The settling time of a dynamic system is defined as the time required for the output to reach and steady within a given tolerance band. It is denoted as Ts. Settling time comprises propagation delay and time required to reach the region of its final value. It includes the time to recover the overload condition incorporated with slew and steady near to the tolerance band.

The tolerance band is a maximum allowable range in which the output can be settle. Generally, the tolerance bands are 2% or 5%.
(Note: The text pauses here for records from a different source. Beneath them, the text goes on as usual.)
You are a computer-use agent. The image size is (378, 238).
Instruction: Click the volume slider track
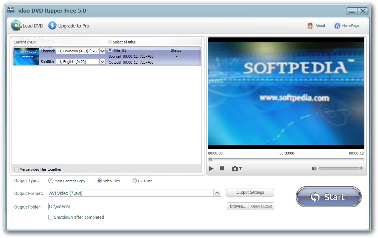pos(339,169)
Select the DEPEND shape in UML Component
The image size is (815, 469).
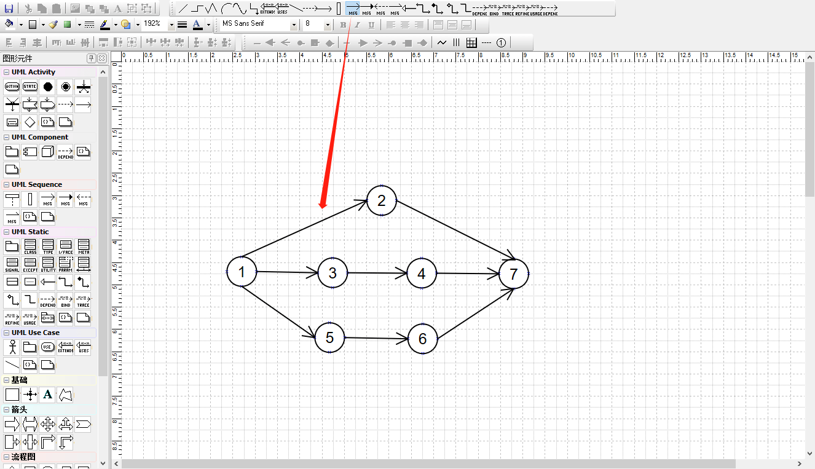pos(65,152)
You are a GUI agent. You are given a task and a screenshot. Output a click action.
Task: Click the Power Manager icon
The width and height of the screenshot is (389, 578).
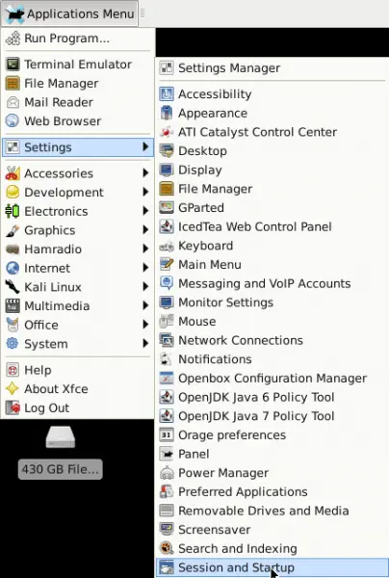[x=167, y=473]
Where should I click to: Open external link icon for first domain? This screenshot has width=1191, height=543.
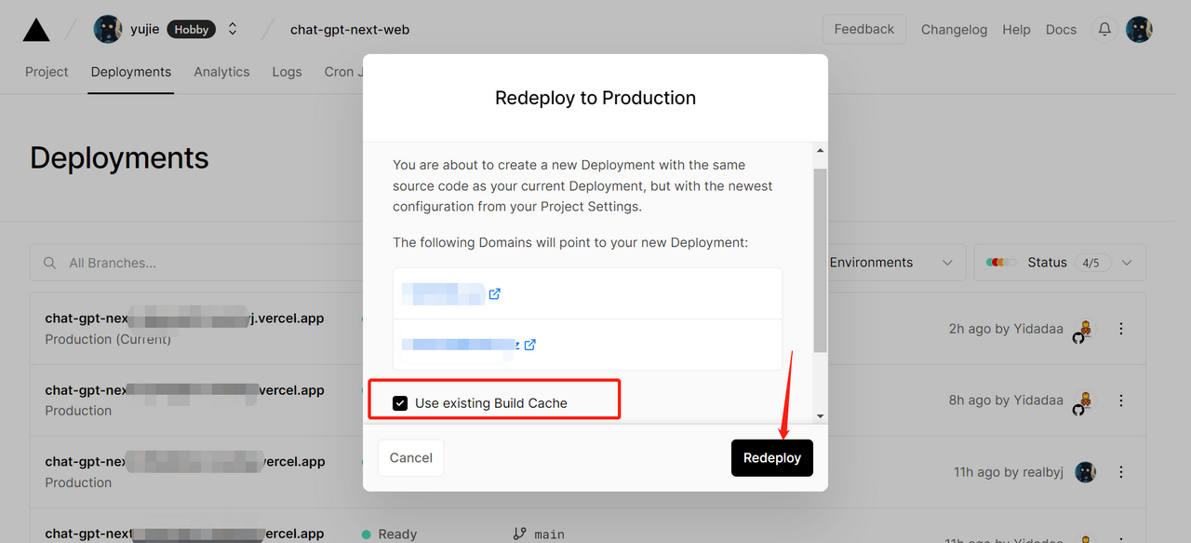pos(495,294)
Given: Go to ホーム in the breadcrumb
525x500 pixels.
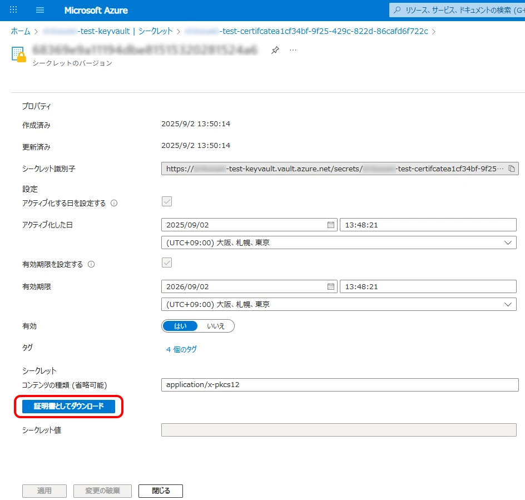Looking at the screenshot, I should click(x=21, y=31).
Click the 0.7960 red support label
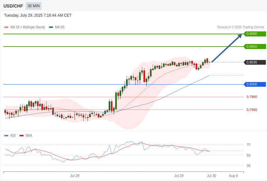This screenshot has width=267, height=181. (252, 110)
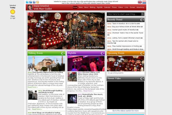Open 'Taxis in Istanbul: do's & don'ts' post
The image size is (172, 115).
tap(122, 24)
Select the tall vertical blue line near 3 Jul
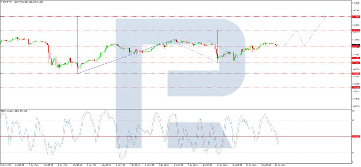This screenshot has height=167, width=361. click(x=77, y=45)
Settling time in step response of a second-order system is as shown in the below figure.

settling time

Settling Time

Settling Time Formula

Settling time depends on natural frequency and response of the system. General equation of settling time is;

$T_S = \frac{ln(tolerance \, fraction)}{damping \, ratio \times Natural \, frequency}$

The unit step response of second order system is expressed as;

$C(t) = 1 - \left( \frac{e^{-\zeta \omega_n t}}{\sqrt{1-\zeta^2}} \right) sin(\omega_d t + \theta)$

This equation divides into two parts;

$exponential \, component = \left( \frac{e^{-\zeta \omega_n t}}{\sqrt{1-\zeta^2}} \right)$

$sinusoidal \, component = sin(\omega_d t + \theta)$

To calculate the settling time, we only need the exponential component as it cancels the oscillatory part of sinusoidal component. And the tolerance fraction is equal to the exponential component.
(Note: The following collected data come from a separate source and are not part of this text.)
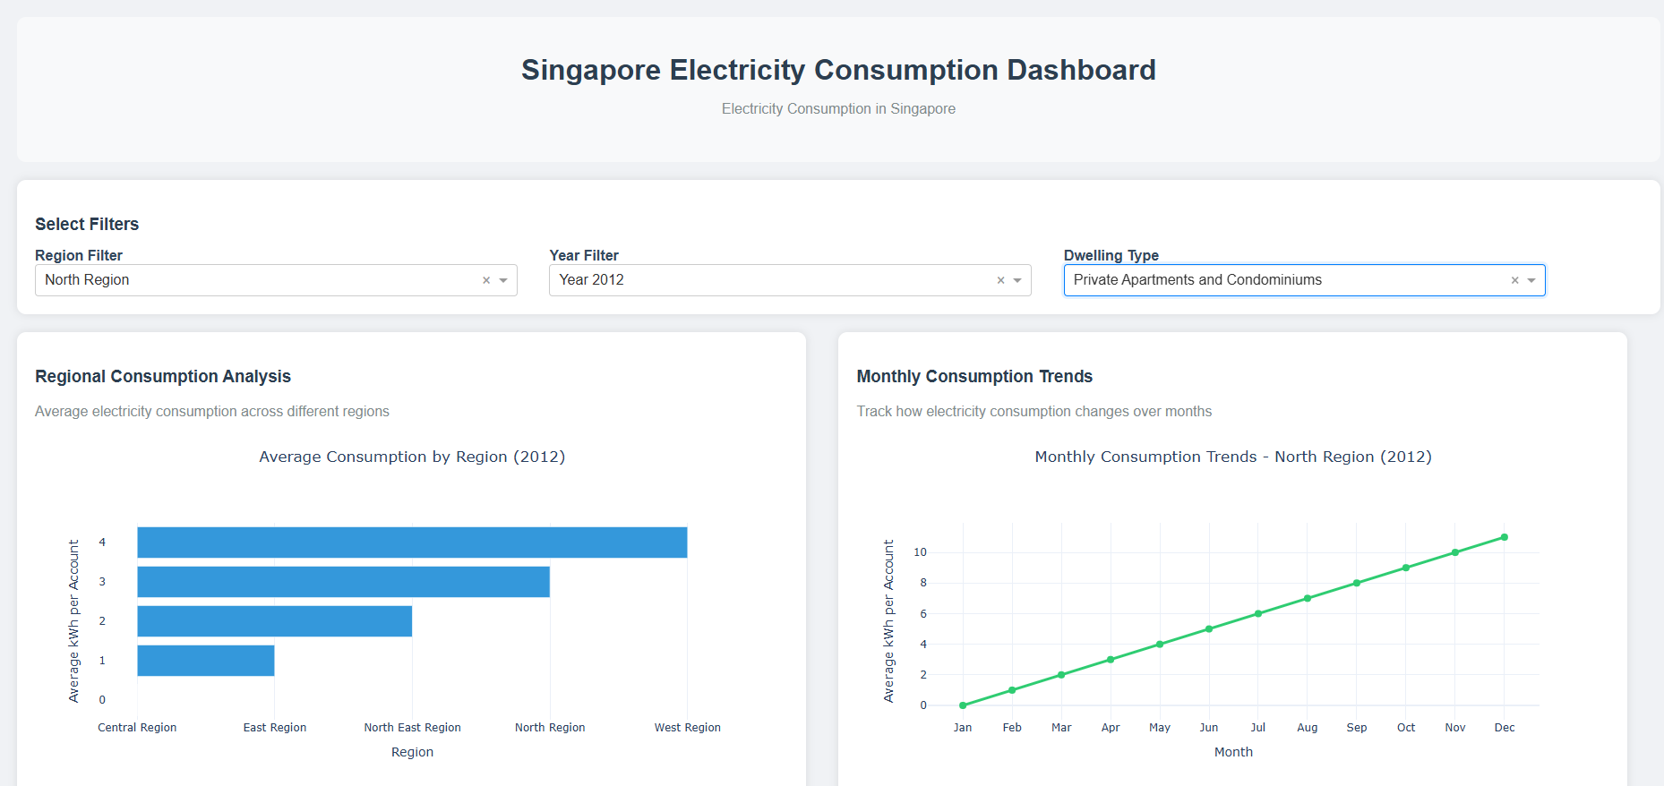Open the Dwelling Type dropdown arrow
The height and width of the screenshot is (786, 1664).
click(x=1531, y=280)
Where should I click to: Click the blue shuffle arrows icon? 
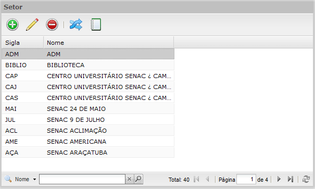pyautogui.click(x=75, y=24)
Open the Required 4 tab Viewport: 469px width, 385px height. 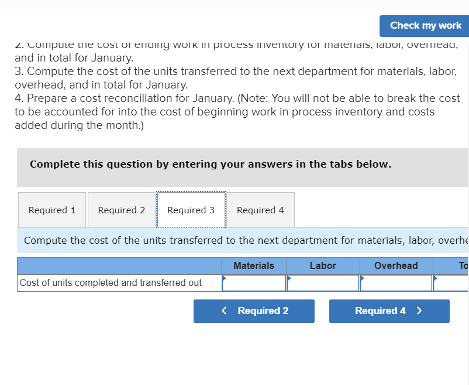(260, 209)
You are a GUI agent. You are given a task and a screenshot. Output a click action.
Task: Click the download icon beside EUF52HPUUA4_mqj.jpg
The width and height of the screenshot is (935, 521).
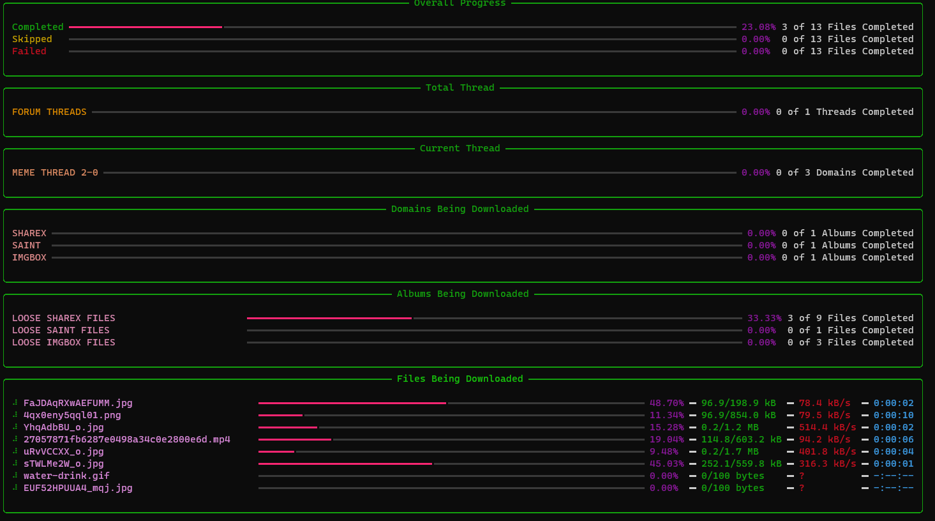click(15, 488)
$Tolerance \, fraction = \frac{e^{-\zeta \omega_n t}}{\sqrt{1-\zeta^2}}$

$t = T_S$

$Tolerance \, fraction \times \sqrt{1-\zeta^2} = e^{-\zeta \omega_n T_S}$

$ln \left( Tolerance \, fraction \times \sqrt{1-\zeta^2} \right) = -\zeta \omega_n T_S$

$T_S = - \frac{ ln \left( Tolerance \, fraction \times \sqrt{1-\zeta^2} \right)}{\zeta \omega_n}$

How to Calculate Settling Time

To calculate settling time, we consider a first order system with unit step response.
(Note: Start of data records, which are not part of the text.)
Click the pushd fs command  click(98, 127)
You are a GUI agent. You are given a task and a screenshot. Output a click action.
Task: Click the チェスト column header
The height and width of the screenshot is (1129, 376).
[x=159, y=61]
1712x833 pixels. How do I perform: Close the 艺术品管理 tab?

$\frac{C(s)}{R(s)} = \frac{\frac{1}{T}}{s+\frac{1}{T}}}$

For unit step response,

$R(s) = \frac{1}{s}$

Hence,

$C(s) = \frac{\frac{1}{T}}{s(s+\frac{1}{T})}}$

$C(s) = \frac{A_1}{s} + \frac{A_2}{s+\frac{1}{T}}$

Now, calculate the value for A1 and A2.

$\frac{\frac{1}{T}}{s(s+\frac{1}{T})}} = \frac{A_1(s+\frac{1}{T}) + A_2s}{s(s+\frac{1}{T})}$

$\frac{1}{T} = A_1 (s+\frac{1}{T}) + A_2 s$

Assume s = 0;

$\frac{1}{T} = A_1( 0 + \frac{1}{T}) + A_2 (0)$

$\frac{1}{T} = A_1 \frac{1}{T}$

$A_1 = 1$

Assume s = -1/T;

$\frac{1}{T} = A_1 (0) + A_2 (\frac{-1}{T})$

$\frac{1}{T} = -A_2 \frac{1}{T}$

$A_2 = -1$

$C(s) = \frac{1}{s} - \frac{1}{s+\frac{1}{T}}$

$C(t) = L^{-1} C(s)$

$C(t) = 1 - e^{\frac{-t}{T}}$

$e^{\frac{-t}{T}} = 1 - C(t)$

For 2% error, 1-C(t) = 0.02;

$e^{\frac{-t_s}{T}} = 0.02$

$\frac{-t_s}{T} = ln(0.02)$

$\frac{-t_s}{T} = -3.9$

$t_s = 3.9T$

$t_s \approx 4T$

This equation gives settling time for first order system with unit step input.

For second order system, we need to consider below equation;

$C(t) = 1 - \frac{e^{- \zeta \omega_n t}}{\sqrt{1-\zeta^2}} sin(\omega_d t+\phi)$

In this equation, exponential term is important to find the value of settling time.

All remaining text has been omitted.